• Actions to take:
1. List the aims of the health care overhaul program that the article on Saudi health care reform names.
2. In the article on Saudi health care reform, what share of state spending does the country's health and social affairs budget already consume?
3. Continue the article on Saudi health care reform from where it stops.

• Passage for review:
::::::::::
Health budget is expected to increase as number of elderly people rises
Riyadh: At the busy emergency department of the King Saud Medical City in Riyadh, doctors are struggling to merge female- and male-only treatment rooms.
The complex, which incorporates the capital’s oldest hospital Shumaisi, is one of the few institutions to retain segregated facilities. Yet managers attempting to streamline its operations as part of a broader reorganisation of health care in Saudi Arabia are running up against the country’s deep social divisions: Families dislike being separated in hospital, but attempts to end gender segregation have sparked resistance from social conservatives. “There are always problems one way or the other,” said one of its doctors.
But patients will soon face even more radical change as the kingdom embarks on an overhaul of its bloated and inefficient health care sector in a programme aimed at cutting costs, boosting productivity, improving public health and bringing more locals into the workforce.
The efficiency drive comes as plunging oil prices have forced Riyadh to slash capital spending to rein in a budget deficit of about 15 per cent of gross domestic product this year. The government last month unveiled a radical austerity programme and last week announced that it was considering a stock market flotation of its state oil behemoth, Saudi Aramco.
The country’s health and social affairs budget, which already consumes a fifth of state spending, is set to increase as the number of over-65s in the country rises from 3 per cent of the population to 6 per cent within the next 10 years.
The spread of the Middle East respiratory syndrome coronavirus, which is now under control, also continues to drain resources.
Despite this, analysts say underuse of the health care system — only about half the services are in use at any one time — means there is significant slack in the system. McKinsey estimates efficiency savings of $90bn are possible by 2030.
“Our annual health spending is in the order of $45 billion, and while it is going to grow, we are looking for more efficiency, more bang for our buck,” said Khalid Al Falih, health minister and a former chief executive of Saudi Aramco.
The health ministry is working on a new financing model away from state funding, starting by shifting state-employed Saudis on to a health insurance model similar to the current private health insurance model for workers employed by the private sector.
::::::::::
• Data provided:

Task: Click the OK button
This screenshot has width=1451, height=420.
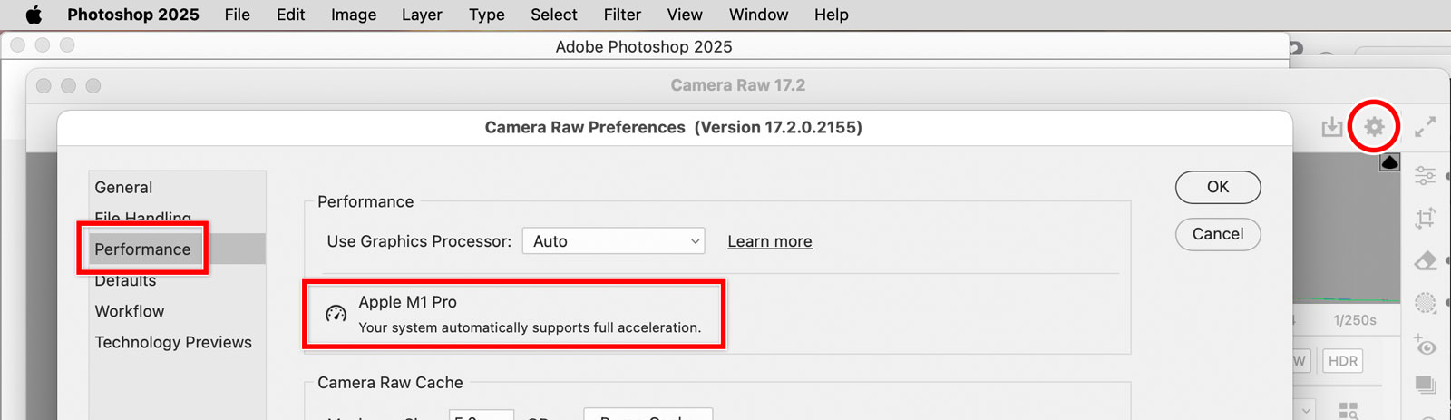Action: 1217,187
::::::::::
• Your responses:
1.
- Cutting costs
- Boosting productivity
- Improving public health
- Bringing more locals into the workforce

2. A fifth of state spending.

3.
The government is also considering using the tax system both to ease the burden on the state coffers and attempt to modify behaviour in a country with worsening health indicators. Despite decades of rising life expectancy, the kingdom has seen a sharp increase in heart disease and diabetes in recent years, and its obesity rate is twice the average in developed nations.
“We hope to offload the burden on to ‘sin taxes’ on goods such as cigarettes, soft drinks and snacks,” Falih said. Car insurance could be surtaxed to help fund the cost of treating motor accidents, he added. The kingdom’s deadly roads witnessed 7,661 road fatalities in 2013, or 27.4 per 100,000 of the population.
The government also wants to increase the number of Saudis employed in the health care sector as part of a broader initiative to boost nationals’ skills and diversify the economy. Only one in three health care workers is a local, according to McKinsey, with foreigners making up 82 per cent of doctors and 74 per cent of nurses. While the kingdom needs up to 7,000 more nurses a year, only 812 Saudi nurses graduated in 2014.
To fill the skills gap, the government is working to improve the quality of schooling on offer to Saudis, who, after a concerted public information campaign and societal changes, are increasingly willing to work in a sector that was once socially shunned. The government is aiming to train 100,000 nurses over the next 15 years.
To date, the government’s focus has been on building capacity in the health care system, but the productivity push means a change of strategy, Falih said. “We don’t want to overshoot — we also anticipate better education, strengthening primary health care and early detection.”
Dr Mahmoud Al Yamani, executive director of King Fahd Medical City, said the kingdom needed to move beyond a focus on treatment into prevention. “When you look at scale, it is more efficient to treat the whole population by preventing disease,” he said.
He said one reform path could see basic provision of health care gradually shifting towards the private sector, with government hospitals retaining responsibility for specialist care and delivering treatment in rural areas.
Ahead of an upcoming privatisation drive, the health ministry is set to “corporatise” state hospitals and clinics as it transforms itself into a regulator, rather than an operator. “We will unshackle hospitals and clinics to reform themselves or be doomed by the forces of the market place,” Falih said.
The private sector currently accounts for 30 per cent of Saudi health care, he says, but he expects that share to increase significantly. As much as 30 per cent of government spending in non-core areas such as procurement, logistics and dispensing medicine could also be outsourced, he argued.
Riyadh is actively seeking to attract foreign funds to the sector, with a conference for potential inward investors planned in the second half of 2016. “The opportunity is good, the risks are low and the regulatory environment enabling,” Falih said.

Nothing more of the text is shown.